Aber ja doch. Vielleicht so geschickt, dass es schon wieder gefährlich ist. Wie zu der Zeit, als die Judenverfolgung in Deutschland begann – in den 1930er Jahren. Gerade weil sie mit der deutschen Gesellschaft verschmolzen – selbstverständlich sprachen sie sehr gut Deutsch, sie hatten Berufe wie Professoren oder Ärzte – wurden sie verfolgt. Wie man an dieser Zeit sehen kann, wurden die Juden auch als Ausländer verfolgt, aber ich denke, es spielte da auch eine gegen Intellektuelle gerichtete Strömung, die den Intellekt verachtet. Wenn man sich Trump anschaut, dann versteht man das. Jemand, der Bücher liest, der an der Universität Philosophie lehrt, der Gesellschaftskritik übt, diese sogenannten Intellektuellen – auf Japanisch klingt das besonders übertrieben – diese für uns ganz normalen Menschen, Menschen, die Bücher lesen, die galten damals als schlecht.
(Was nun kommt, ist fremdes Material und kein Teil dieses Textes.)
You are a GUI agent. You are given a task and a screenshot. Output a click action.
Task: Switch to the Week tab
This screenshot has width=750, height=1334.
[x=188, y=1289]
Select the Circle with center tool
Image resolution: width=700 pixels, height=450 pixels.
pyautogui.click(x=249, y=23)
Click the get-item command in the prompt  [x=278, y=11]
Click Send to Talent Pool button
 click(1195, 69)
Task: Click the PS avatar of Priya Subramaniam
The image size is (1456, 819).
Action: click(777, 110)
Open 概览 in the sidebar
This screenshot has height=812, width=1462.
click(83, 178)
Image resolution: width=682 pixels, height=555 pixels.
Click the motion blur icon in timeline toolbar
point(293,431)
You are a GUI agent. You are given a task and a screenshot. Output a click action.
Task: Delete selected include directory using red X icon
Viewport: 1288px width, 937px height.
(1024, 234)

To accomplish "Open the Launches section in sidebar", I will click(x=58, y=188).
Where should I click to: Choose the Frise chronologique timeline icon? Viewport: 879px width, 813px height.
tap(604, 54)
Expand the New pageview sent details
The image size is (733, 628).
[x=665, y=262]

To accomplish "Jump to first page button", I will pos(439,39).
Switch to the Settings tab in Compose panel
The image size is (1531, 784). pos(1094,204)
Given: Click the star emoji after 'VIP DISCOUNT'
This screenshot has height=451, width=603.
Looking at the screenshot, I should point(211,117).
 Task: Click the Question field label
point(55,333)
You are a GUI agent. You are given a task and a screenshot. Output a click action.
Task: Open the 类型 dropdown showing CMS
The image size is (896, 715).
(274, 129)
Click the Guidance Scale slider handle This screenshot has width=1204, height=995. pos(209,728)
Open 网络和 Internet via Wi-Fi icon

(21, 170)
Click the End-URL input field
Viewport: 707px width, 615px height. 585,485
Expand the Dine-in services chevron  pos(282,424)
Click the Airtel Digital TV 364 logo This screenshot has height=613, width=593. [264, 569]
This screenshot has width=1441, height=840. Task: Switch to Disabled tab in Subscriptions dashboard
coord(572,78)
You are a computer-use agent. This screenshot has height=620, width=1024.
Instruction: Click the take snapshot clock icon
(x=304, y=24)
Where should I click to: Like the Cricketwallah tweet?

Ich denke, eine solche Strömung ist auch bei Trump zu beobachten, und ich halte das für sehr gefährlich. Und dann gibt es auch hier in Deutschland Leute, die sich darüber freuen, dass er die Wahl gewonnen hat. Damit ist diese Strömung so stark geworden, dass man so etwas laut aussprechen darf, dass man es offen sagen kann. Da frage ich mich schon, wie meine Zukunft aussieht.